What had happened? Thieves in the night? Who? How?
Carter dressed in seconds and ran for the door. In the pale predawn light he picked his way across the rocks and scree of the wadi.
The path soon became wide and smooth and then led into a flight of steps that climbed steeply upward before dead-ending against a cliff face.
A doorway had been carved into the rock, marking the entrance. Carter had recently installed an iron gate across the opening to keep thieves out of KV 35, as the tomb of Amenhotep II was officially known.
But now that impenetrable barrier swung uselessly on its hinges. “How could this have happened?” muttered Carter. Then he called to the digger. “Bring men to guard the door. I’m going inside! Hurry!”
Back in Cairo, small fortunes were being made from tomb artifacts, with tourists and collectors quickly snapping up anything and everything tomb robbers put on the market. Catching a gang of these soulless thieves red-handed would be quite a coup for Carter.

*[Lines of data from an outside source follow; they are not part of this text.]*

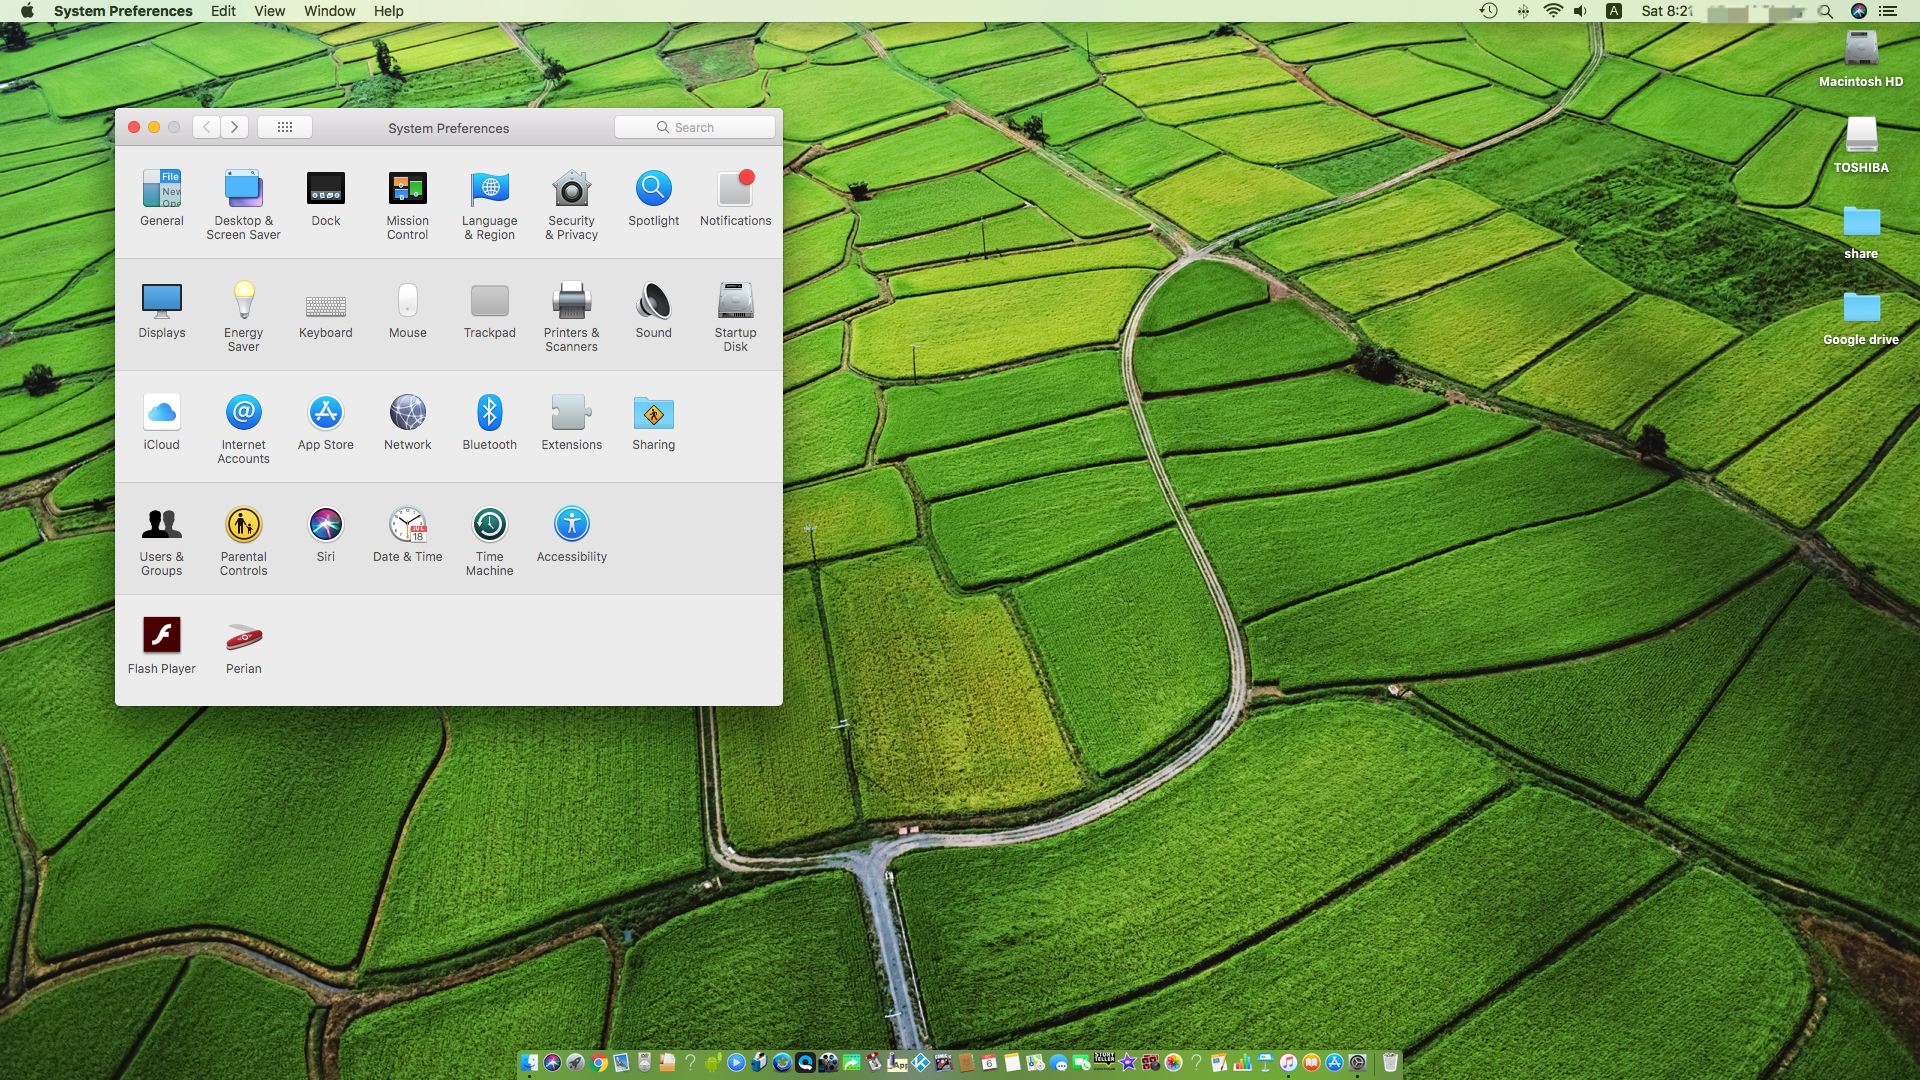Viewport: 1920px width, 1080px height.
Task: Open Parental Controls preferences
Action: click(x=243, y=525)
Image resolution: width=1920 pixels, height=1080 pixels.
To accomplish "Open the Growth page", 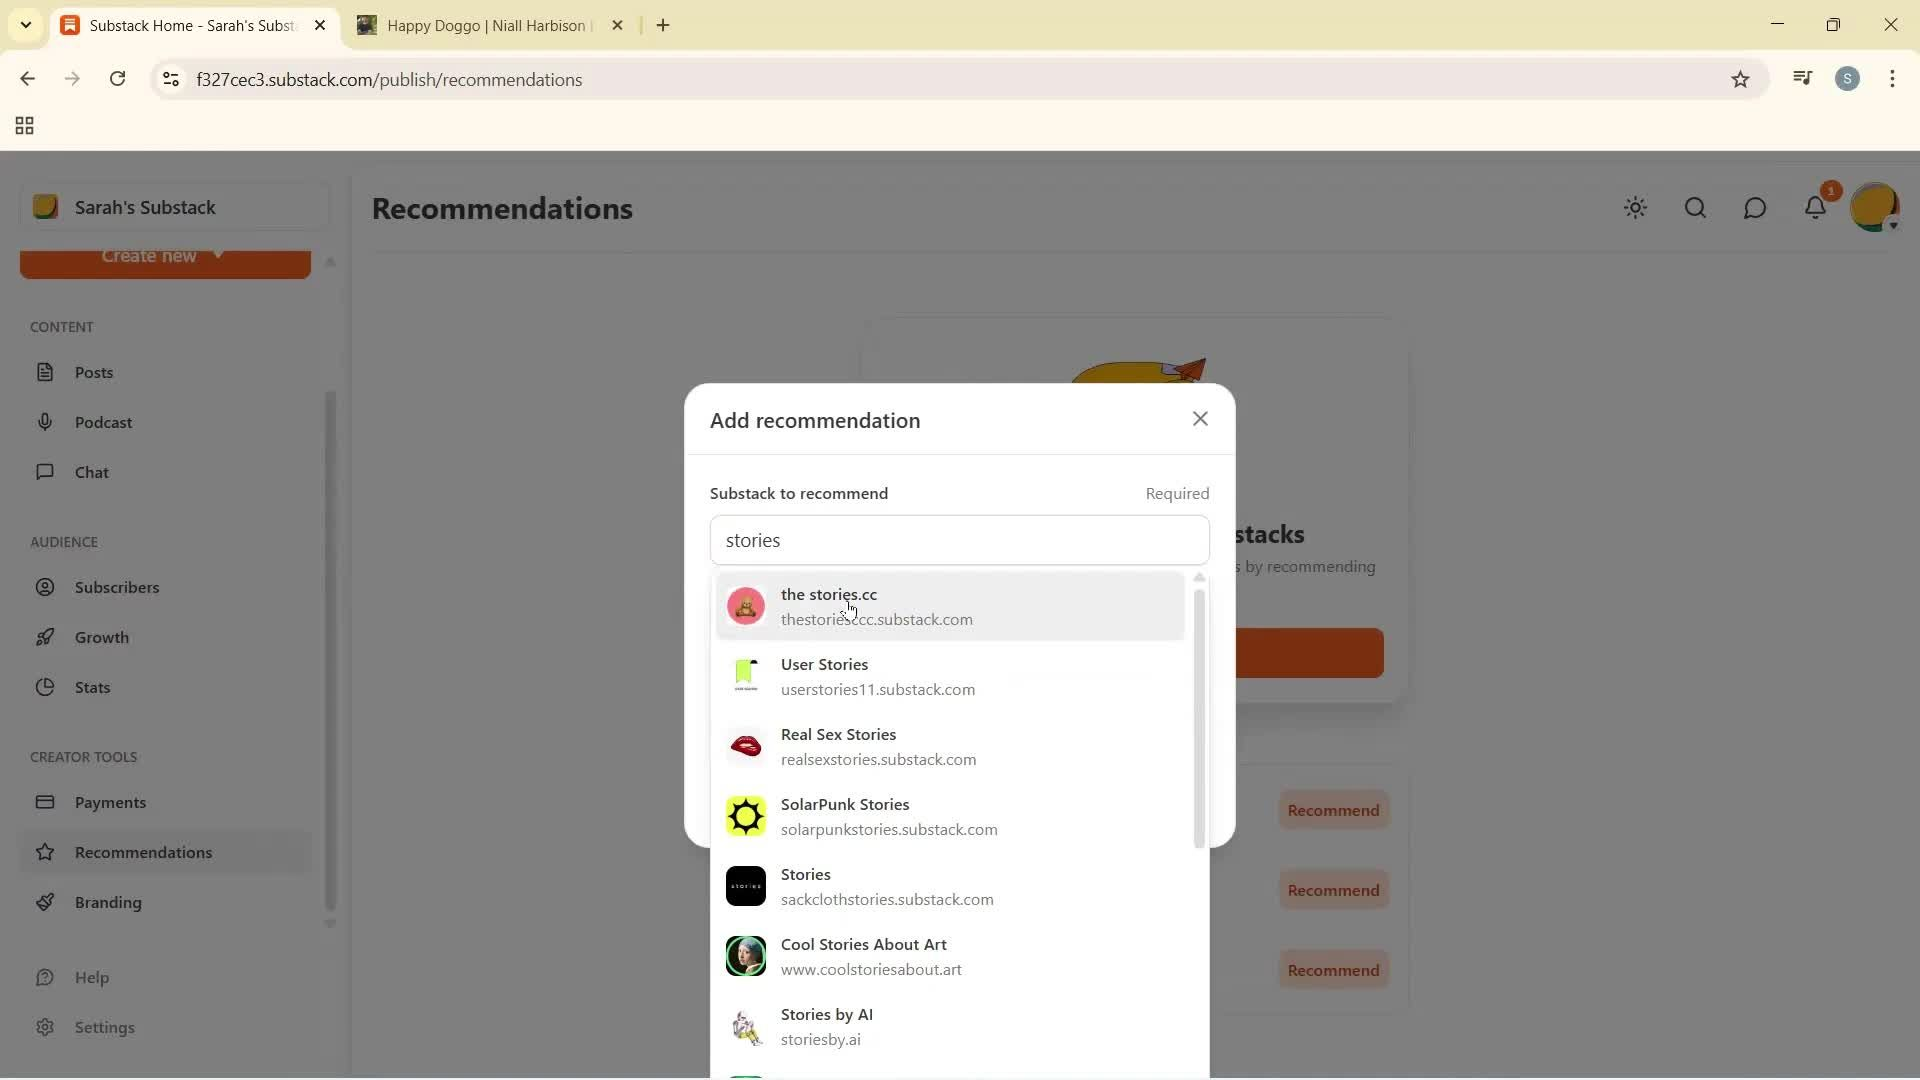I will pyautogui.click(x=103, y=637).
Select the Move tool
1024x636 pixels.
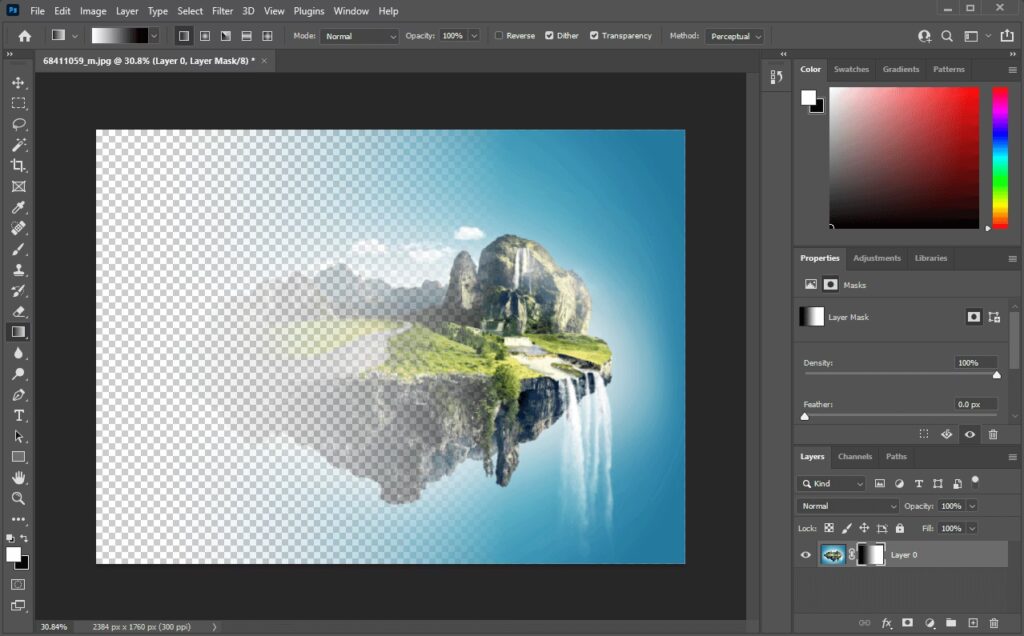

He lit a cigarette and paced until the reinforcements arrived. Amenhotep II was the grandfather of Amenhotep the Magnificent, and the great-grandfather of Akhenaten, whose queen was the alluring Nefertiti.
Carter entered the tomb slowly, cautiously. As he did, silence washed over him. The first steps into a tomb were always like that-a reminder that he was leaving the world of the living and entering a place meant for only the dead. Sometimes he felt like he was trespassing and supposed that he was.